「勉学は光であり、無学は闇である」


ソクラテス(紀元前469年頃~紀元前399年)はプラトンの師にあたる古代ギリシャの哲学者である。父親は石工、母親は助産婦であった。
若い時は自然科学に興味を持っていたが、晩年は倫理や徳を重んじる自らの哲学を追求し、それを周囲の人々に説いて回ることを自分の使命であるとし、活動した。

ソクラテスは「ソクラテスより智恵のある者はだれもいない」というアポロンの神託(神のおつげ)がくだったことを友人から聞き、それを契機にして哲学的な思索を始めるようになった。
自分は智恵ある者などではないと考えていたソクラテスは驚き、神が偽りを述べるはずはないとして、疑問を持ち、真実を確かめることにした。
そして世間で智恵ある者だと考えられていた人達と会談を重ねた。しかし会談すると皆、自分を完璧な賢者と思っており無知な部分を持っていることなどを意識していなかったり、ある技術にたけていれば他の面では無知であっても賢者であると思っていることが分かる。

ソクラテスは「知らない事を知っていると思い込んでいる人よりも、知らないことを自覚している自分の方が賢く、知恵の上で少しだけ優れている」と考えた。
そして無知の自覚こそが智恵であり、真理の追求に向かって突き進むことができると考えるようになった。
これを「無知の知」という言葉で表し、「人は真理すべてを知ることができない。人間は無知だということを知るべきである。」と考えたのである。

彼はこうも言った。

「唯一の善は知識であり、唯一の悪は無知である」
「より善く生きる道を探し続けることが、最高の人生を生きることだ」

彼のいう知とは、単なる知識ではなく、善や美と表現されていることからも真実(善や美をも含む真理)を理解する能力を意味している。
そして智恵を愛し,単に生きるのではなく善く(よく)生きるためにはどうすれば良いのかについて彼は考究するようになった。
そして善く生きるように努め探求する活動を哲学と呼び、自らをフィロソフォス(愛知者=哲学者)と呼んだと言われている。哲学(philosofy)はsofy(知)をphillo(愛する)という意味である。
そして「善き生」と「無知の知」はひとつの円環を成し「無知の知」は「善き生」の必須条件となっていると考えた。
彼は、無知を人々に自覚させることが、神から自分に下された使命だと考えて積極的に啓蒙活動をする。

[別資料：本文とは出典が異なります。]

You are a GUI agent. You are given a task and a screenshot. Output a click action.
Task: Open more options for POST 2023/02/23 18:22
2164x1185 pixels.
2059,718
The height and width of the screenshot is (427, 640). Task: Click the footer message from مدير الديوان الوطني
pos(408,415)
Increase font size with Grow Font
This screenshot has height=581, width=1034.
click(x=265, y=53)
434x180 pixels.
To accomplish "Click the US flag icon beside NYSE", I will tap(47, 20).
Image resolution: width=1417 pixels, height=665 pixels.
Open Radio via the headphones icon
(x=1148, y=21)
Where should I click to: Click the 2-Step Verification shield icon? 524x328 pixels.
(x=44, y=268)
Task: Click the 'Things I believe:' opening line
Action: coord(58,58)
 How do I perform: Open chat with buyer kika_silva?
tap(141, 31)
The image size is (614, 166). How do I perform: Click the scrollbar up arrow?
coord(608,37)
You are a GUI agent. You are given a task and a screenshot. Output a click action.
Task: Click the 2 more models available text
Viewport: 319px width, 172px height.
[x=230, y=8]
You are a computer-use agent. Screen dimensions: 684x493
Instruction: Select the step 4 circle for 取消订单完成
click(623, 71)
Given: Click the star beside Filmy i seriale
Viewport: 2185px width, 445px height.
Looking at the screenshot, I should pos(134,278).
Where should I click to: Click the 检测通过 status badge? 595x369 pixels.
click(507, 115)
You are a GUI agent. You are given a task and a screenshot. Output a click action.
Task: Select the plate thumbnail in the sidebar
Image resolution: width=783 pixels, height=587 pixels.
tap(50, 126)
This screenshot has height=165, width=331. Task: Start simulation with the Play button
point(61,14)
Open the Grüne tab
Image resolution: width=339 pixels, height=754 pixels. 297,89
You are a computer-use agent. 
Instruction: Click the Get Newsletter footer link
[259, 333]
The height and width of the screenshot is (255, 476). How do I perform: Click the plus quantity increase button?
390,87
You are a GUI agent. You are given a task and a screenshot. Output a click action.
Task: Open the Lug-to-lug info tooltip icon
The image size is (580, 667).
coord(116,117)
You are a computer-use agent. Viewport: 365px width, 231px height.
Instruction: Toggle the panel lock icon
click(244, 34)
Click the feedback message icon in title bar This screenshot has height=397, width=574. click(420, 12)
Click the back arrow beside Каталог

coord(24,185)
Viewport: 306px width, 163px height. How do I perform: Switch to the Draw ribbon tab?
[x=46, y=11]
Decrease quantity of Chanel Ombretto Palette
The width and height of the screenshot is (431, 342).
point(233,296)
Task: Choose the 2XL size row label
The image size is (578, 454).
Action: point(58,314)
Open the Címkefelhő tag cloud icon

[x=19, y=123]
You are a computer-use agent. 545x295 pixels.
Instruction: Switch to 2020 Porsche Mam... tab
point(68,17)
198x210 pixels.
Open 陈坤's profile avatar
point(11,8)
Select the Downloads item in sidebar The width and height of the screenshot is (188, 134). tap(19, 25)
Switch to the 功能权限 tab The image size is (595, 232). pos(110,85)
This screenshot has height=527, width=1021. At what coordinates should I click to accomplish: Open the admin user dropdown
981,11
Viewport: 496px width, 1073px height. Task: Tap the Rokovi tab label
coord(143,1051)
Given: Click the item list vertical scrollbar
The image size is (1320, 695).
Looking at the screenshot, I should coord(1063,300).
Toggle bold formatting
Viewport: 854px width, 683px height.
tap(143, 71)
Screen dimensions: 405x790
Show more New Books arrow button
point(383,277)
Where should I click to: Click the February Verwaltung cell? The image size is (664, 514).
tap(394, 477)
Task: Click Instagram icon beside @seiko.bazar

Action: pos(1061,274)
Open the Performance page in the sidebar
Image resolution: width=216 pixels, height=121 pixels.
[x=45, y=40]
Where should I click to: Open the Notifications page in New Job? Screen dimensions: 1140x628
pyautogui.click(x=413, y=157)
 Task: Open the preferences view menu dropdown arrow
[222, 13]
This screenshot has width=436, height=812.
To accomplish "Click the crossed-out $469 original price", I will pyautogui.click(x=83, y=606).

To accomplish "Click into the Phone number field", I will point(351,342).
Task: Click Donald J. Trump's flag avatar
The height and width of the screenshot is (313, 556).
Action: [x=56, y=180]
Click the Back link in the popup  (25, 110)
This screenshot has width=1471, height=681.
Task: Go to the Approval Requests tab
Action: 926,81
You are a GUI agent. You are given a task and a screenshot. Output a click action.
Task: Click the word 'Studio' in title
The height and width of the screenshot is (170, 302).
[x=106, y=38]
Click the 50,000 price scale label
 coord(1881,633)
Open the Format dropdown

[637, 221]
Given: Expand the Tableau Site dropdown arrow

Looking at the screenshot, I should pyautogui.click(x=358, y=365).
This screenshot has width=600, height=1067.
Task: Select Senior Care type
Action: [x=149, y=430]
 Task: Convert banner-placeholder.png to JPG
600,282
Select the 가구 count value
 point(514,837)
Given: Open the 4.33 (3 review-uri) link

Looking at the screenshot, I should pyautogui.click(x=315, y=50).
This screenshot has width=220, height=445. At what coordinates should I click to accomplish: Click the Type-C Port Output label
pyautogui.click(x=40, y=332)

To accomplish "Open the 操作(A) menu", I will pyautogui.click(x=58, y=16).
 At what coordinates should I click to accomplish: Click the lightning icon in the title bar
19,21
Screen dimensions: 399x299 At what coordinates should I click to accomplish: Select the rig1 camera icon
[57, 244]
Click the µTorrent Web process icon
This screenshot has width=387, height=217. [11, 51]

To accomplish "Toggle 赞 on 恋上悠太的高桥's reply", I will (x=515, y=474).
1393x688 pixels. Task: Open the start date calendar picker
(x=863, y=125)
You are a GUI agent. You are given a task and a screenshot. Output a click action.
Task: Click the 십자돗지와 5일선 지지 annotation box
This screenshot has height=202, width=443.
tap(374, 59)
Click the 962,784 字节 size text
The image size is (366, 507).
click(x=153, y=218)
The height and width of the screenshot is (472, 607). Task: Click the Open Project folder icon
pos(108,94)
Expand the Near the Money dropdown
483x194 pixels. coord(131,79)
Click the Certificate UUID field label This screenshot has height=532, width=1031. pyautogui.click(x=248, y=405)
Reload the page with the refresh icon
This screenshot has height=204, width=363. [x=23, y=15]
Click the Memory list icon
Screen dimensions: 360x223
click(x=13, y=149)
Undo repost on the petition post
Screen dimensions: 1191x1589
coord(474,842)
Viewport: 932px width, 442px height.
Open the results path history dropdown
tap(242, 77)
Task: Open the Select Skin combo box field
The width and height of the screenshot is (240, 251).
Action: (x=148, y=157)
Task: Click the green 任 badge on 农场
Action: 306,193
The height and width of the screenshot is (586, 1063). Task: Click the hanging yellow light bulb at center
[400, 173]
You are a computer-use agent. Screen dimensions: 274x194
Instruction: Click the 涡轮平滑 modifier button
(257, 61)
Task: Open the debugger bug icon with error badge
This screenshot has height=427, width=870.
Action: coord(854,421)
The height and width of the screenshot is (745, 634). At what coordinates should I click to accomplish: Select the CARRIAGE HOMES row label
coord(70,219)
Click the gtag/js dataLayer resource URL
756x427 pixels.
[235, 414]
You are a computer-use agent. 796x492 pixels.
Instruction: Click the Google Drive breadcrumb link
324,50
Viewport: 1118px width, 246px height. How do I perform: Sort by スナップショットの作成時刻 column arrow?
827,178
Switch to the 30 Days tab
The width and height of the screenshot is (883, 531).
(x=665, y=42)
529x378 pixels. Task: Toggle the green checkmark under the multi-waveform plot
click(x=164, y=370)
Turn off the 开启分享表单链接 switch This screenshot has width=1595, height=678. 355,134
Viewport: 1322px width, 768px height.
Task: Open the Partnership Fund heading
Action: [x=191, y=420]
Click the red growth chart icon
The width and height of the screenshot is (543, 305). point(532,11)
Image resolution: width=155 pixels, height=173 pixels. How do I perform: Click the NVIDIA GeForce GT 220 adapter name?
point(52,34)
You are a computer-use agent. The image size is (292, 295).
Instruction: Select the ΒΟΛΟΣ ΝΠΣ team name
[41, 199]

しかし、その啓蒙活動が誤解や反感を招き、国家の神々を否定して新たに別の神を信仰している罪や若者たちを堕落させたという罪を着せられて死刑判決を受けてしまう。
彼は死刑判決を受けたあと、無実だと主張する人々の助けによって脱獄や逃亡も可能だったが、死刑を受け入れて毒盃をあおって息絶える。死刑を甘んじて受け入れたのは、国家の法に従い、単に生きるのではなく善く生きるという徳を貫き、また死は恐れるものではないとして己の思想を主張し、体現したものだと言われている。
 

 勉学は光であり、無学は闇である

 
―知を学ぶことにより、闇の中で見えないものを見えるように照らす光を得ることができ、物事を認識して確実に歩みを進めていくことができる。知をおろそかにすると、暗い闇の中の見えない道を手探りで場当たり的に歩みを進めていかなくてはならない。―

この格言には、知の探求は人生においての真理の探究であるということを説くソクラテスの主張がこめられていると思う。

知を愛し求めることはそれ自体が目的であり、ソクラテスは身をもってそれを体現した。そして自分の命より大事なもの、それが真理であるということを人々に伝えながら処刑された。その後、処刑に賛成した人々は偉大な人物を処刑してしまったことを後悔したと伝えられている。
ソクラテスの人生は70歳で死刑により幕を下ろしたが、真理を追究し、より善い人生を求め続けたその生き方は光に照らされて輝きに満ちたものだったと言えるのではないだろうか。